▸ PROBLEM DESCRIPTION
Could all of the entries be written out exactly, with any pictures omitted?
/---
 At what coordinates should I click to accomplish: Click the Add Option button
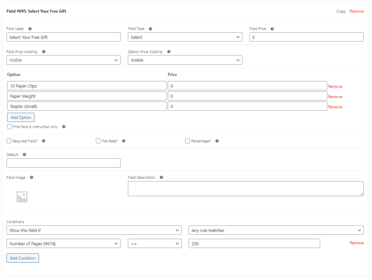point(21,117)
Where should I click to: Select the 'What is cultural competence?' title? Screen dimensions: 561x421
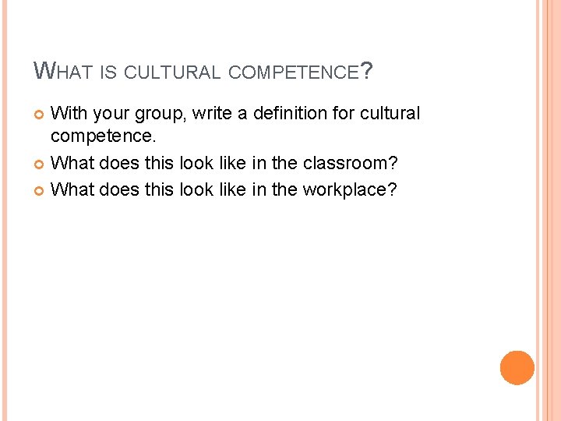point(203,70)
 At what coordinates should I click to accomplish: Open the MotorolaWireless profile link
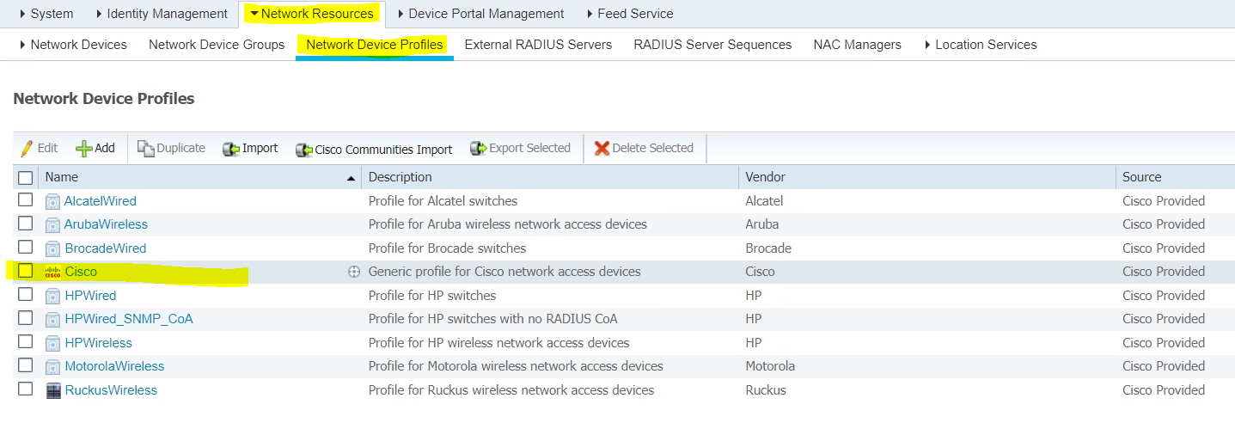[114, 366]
\---
▸ RESPONSE TO THIS TASK
 At what coordinates should I click to accomplish: Click the Add Option button
point(21,117)
Where should I click to: Select the 'What is cultural competence?' title? Screen dimensions: 561x421
point(203,70)
 At what coordinates should I click to accomplish: Open the MotorolaWireless profile link
[114, 366]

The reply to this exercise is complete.